MATERIAL PROVIDED —
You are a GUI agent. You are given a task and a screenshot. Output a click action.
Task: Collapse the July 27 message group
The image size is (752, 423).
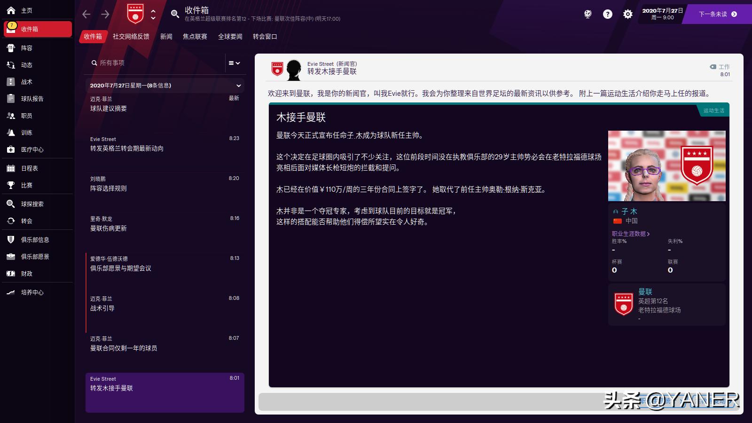[240, 86]
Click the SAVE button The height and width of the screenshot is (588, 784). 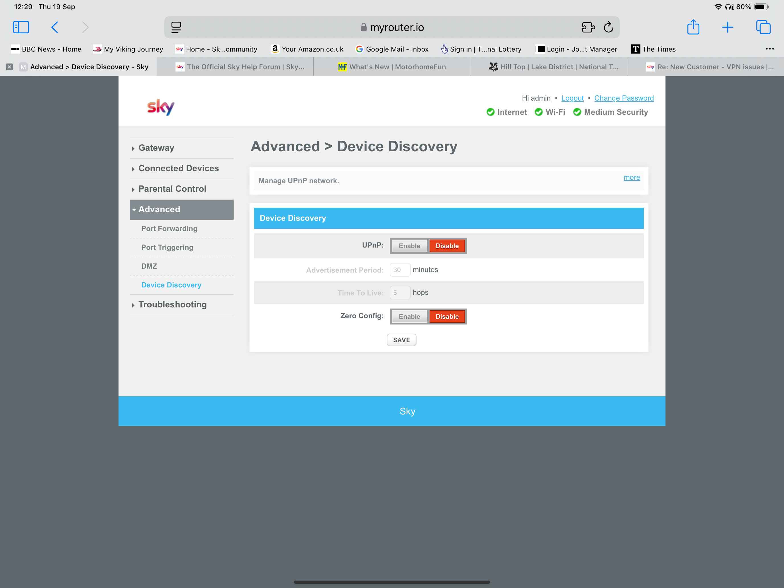pyautogui.click(x=401, y=340)
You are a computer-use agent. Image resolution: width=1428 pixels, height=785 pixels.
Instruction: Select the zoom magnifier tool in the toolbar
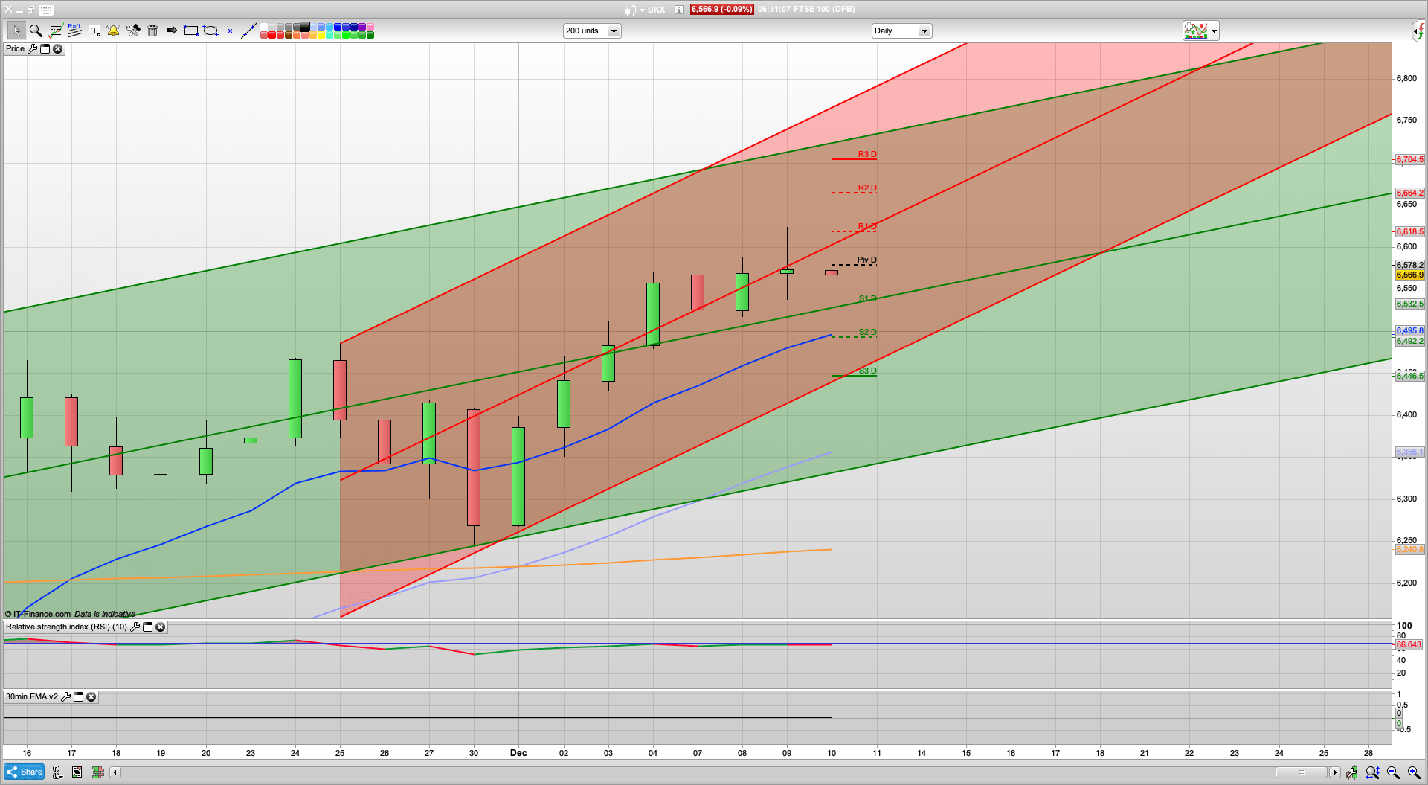pos(35,31)
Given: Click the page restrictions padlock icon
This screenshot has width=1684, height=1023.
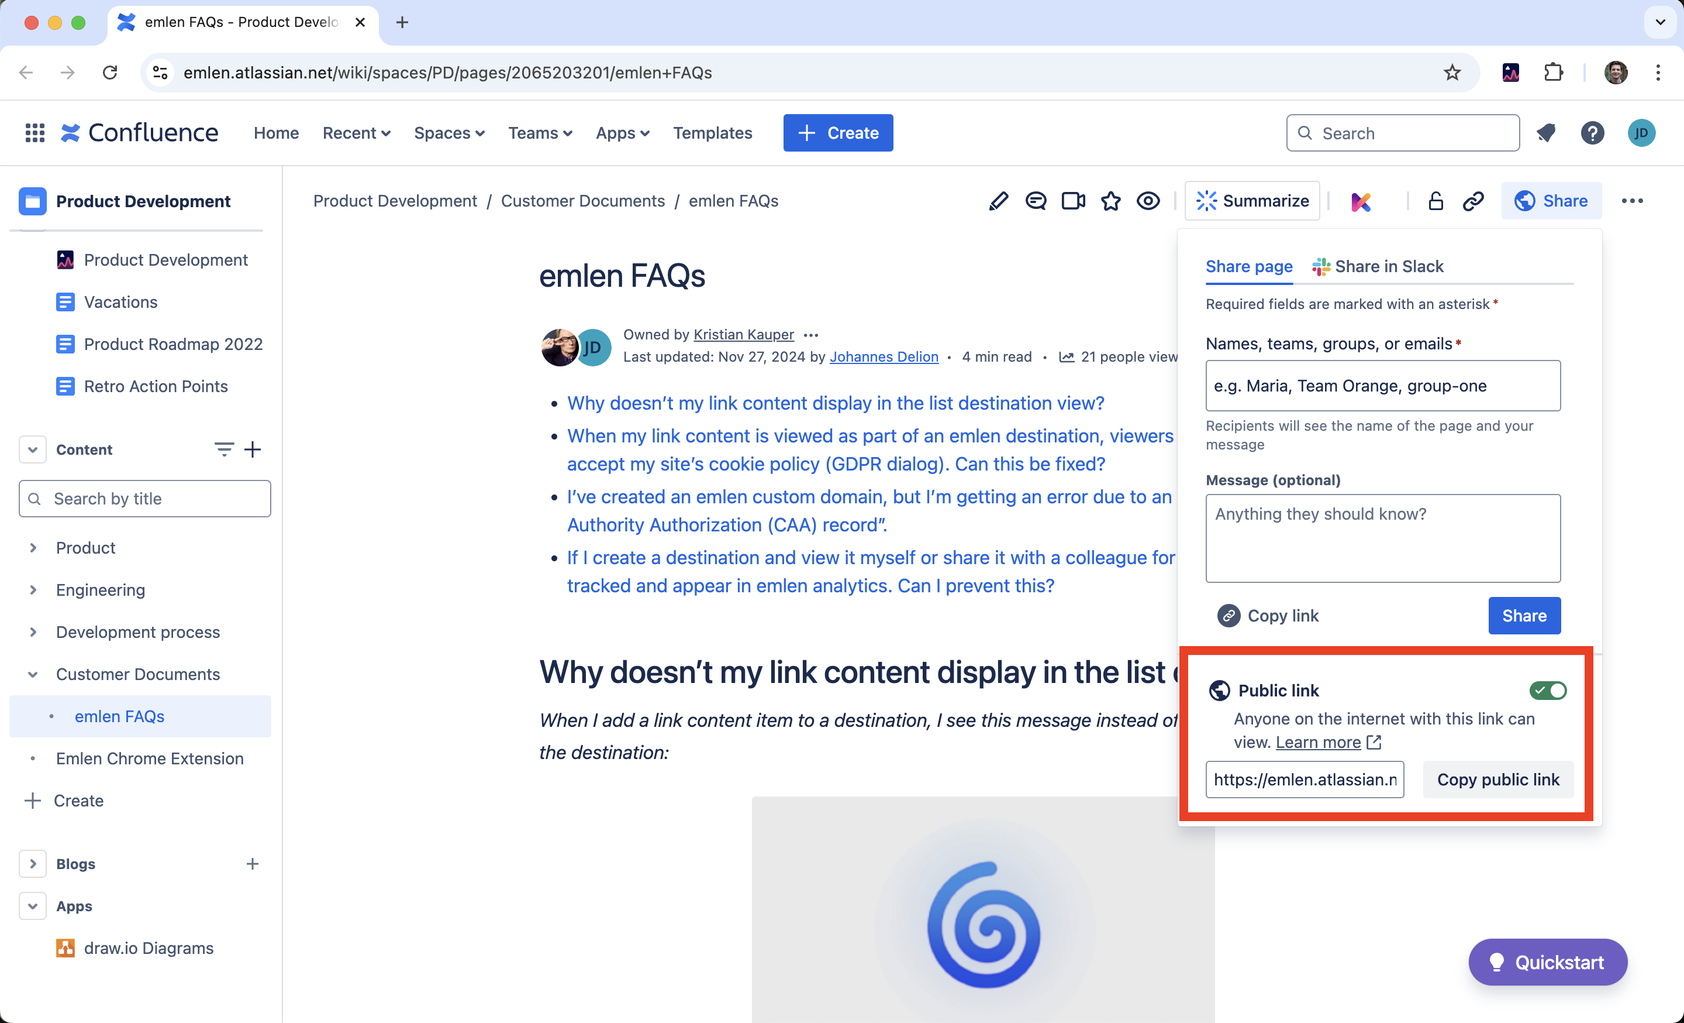Looking at the screenshot, I should click(1435, 201).
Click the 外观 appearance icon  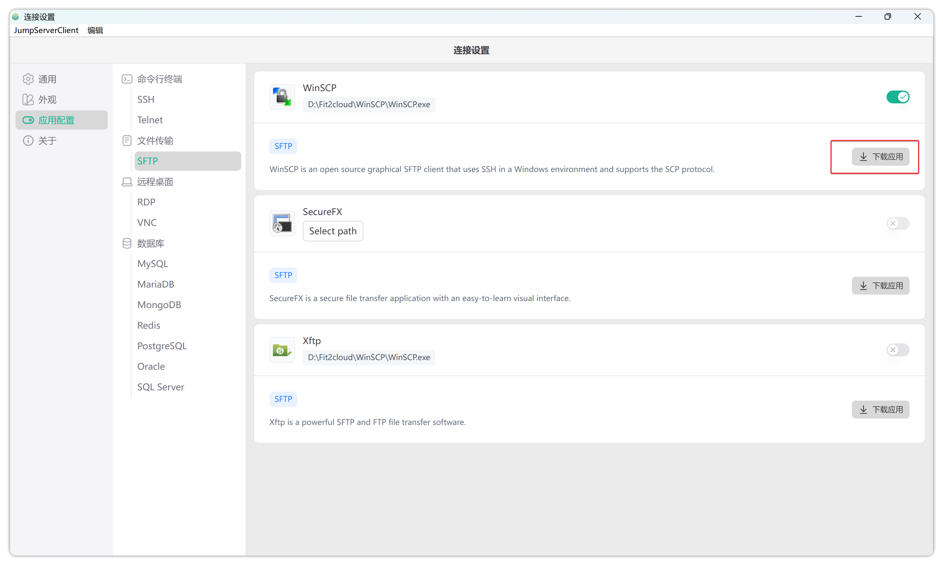[x=28, y=100]
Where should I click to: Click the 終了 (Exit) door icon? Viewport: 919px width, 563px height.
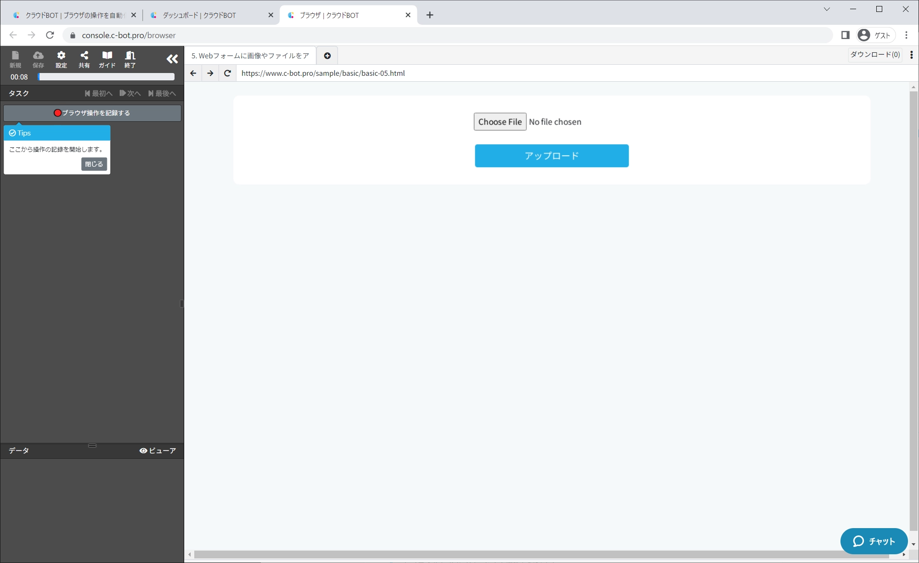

TASK INSTRUCTIONS —
Go over the data above and copy every line that has the word "agent" in it.

RESPONSE TO THE TASK —
You are a GUI agent. You are given a task and a screenshot. Output a click action.
You are a computer-use agent. Image resolution: width=1428 pixels, height=785 pixels.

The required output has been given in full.